-- SUPPLIED MATERIAL follows --

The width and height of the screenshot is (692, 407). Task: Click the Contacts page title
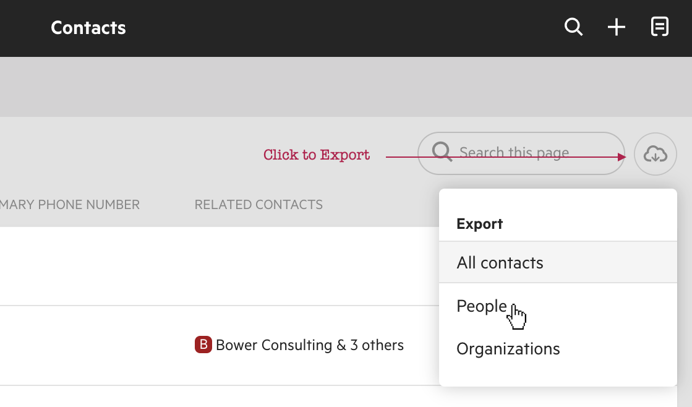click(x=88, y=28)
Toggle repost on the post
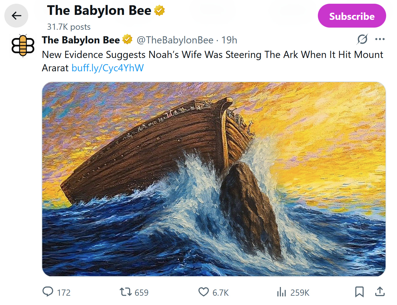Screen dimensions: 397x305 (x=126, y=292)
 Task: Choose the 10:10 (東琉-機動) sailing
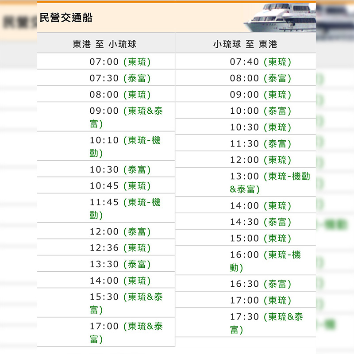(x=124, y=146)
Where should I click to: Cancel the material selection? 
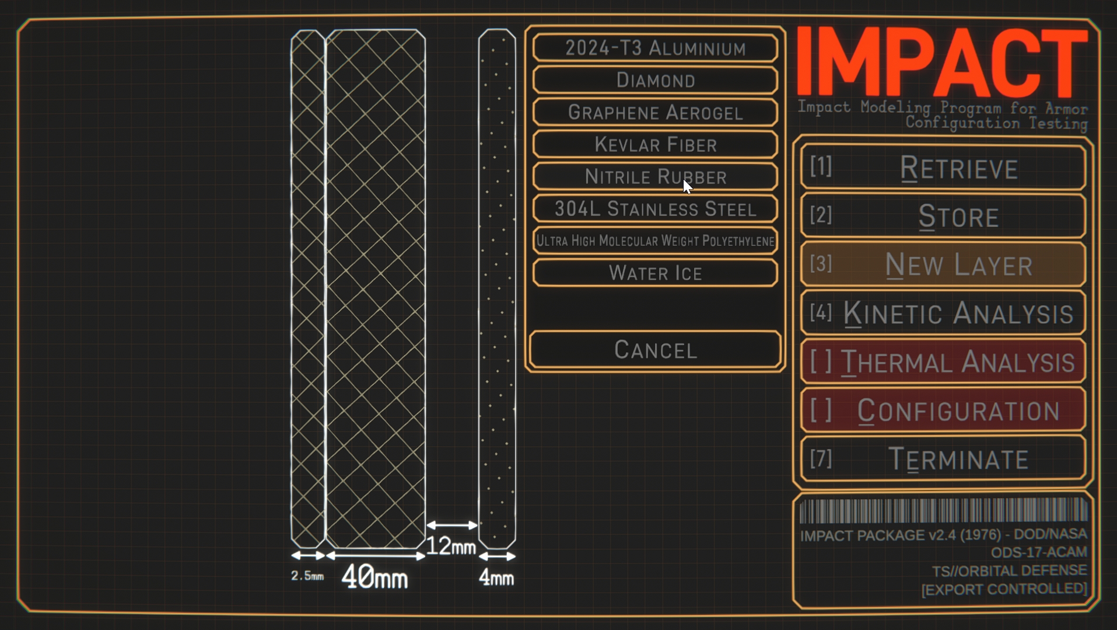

-- SUPPLIED MATERIAL concluded --
-- SUPPLIED MATERIAL follows --

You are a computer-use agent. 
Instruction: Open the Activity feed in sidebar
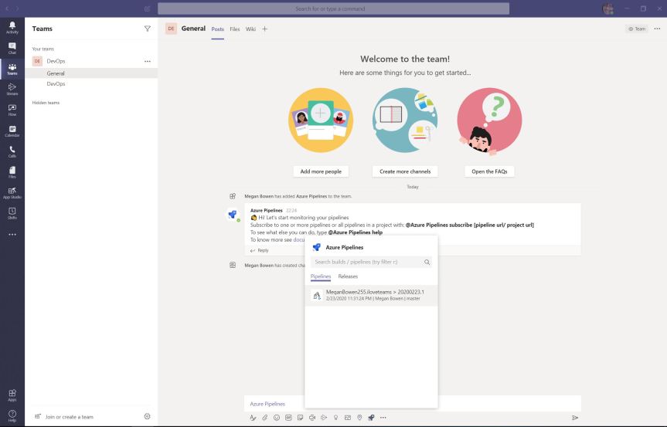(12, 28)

-- SUPPLIED MATERIAL concluded --

YOUR GOAL: Exact copy, pictures excluded: every line above from the one containing "The width and" to the one containing "Where should I", inclusive, and nothing more.

WRITTEN ANSWER:
The width and height of the screenshot is (692, 407). Task: Click the Contacts page title
click(x=88, y=28)
Toggle repost on the post
Screen dimensions: 397x305 (x=126, y=292)
 Task: Choose the 10:10 (東琉-機動) sailing
(x=124, y=146)
Where should I click to: Cancel the material selection? 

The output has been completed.